Tall Lincolns and short Lincolns. Old Lincolns and young Lincolns. Lincolns in dark beards. Lincolns in light beards.
One Lincoln had no beard. Another had a "paste-on." Some were wearing makeup. One wore a toupee. Another, elevator shoes.
Some looked exactly like the lanky, bewhiskered 16th president they were seeking to portray. One looked more like the late horror movie actor Boris Karloff.
All were members of the Association of Lincoln Presenters, and they turned heads across Washington as they strode through town on a gorgeous spring day -- an Abraham legion in frock coats, stovepipe hats and name tags, attending their annual convention.
Like other tourists, they snapped pictures, bought souvenirs and looked sleepy as their tour guides talked.
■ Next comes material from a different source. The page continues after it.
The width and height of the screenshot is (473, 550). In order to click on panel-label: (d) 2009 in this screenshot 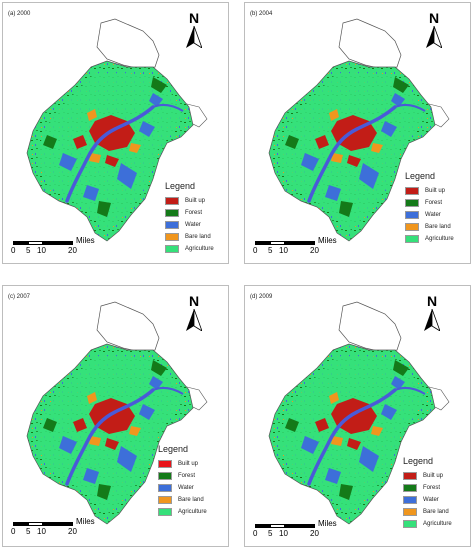, I will do `click(262, 297)`.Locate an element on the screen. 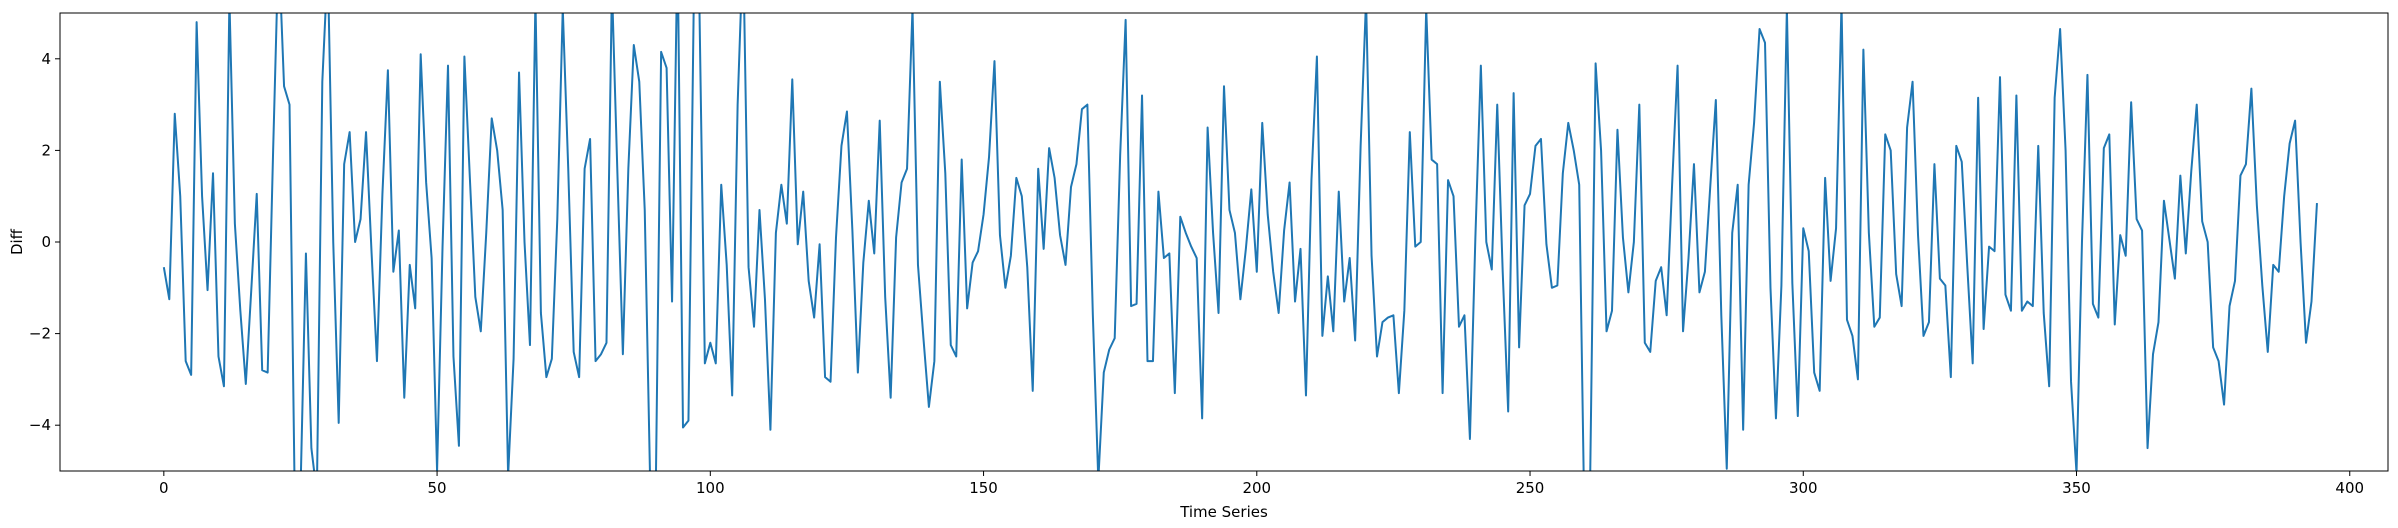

But they were a Victorian vision, among the lattes, sunglasses and baby strollers of a bustling Saturday in April.
"They're cute," a girl said, as the group assembled for a mass photo at the District's African American Civil War Memorial, where they took off their hats in unison and helped sing the patriotic song, "America (My Country, 'Tis of Thee)."
A little before noon, passersby Bill Tucker and his wife, Melissa Johns, found themselves pushing their son, Alexander, in a stroller among a throng of Lincolns on U Street NW. "Hilarious," Tucker said. "We saw 50 Lincolns come off the bus in our neighborhood. It's wonderful."
The association's members are, for the most part, professional portrayers of Lincoln who make paid appearances at schools, ceremonies and other public events.
Their day began when the buses arrived for a tour of the historic Lincoln Cottage, at the Soldiers' Home on North Capitol Street NW, which served as a getaway for the president and his family during the Civil War.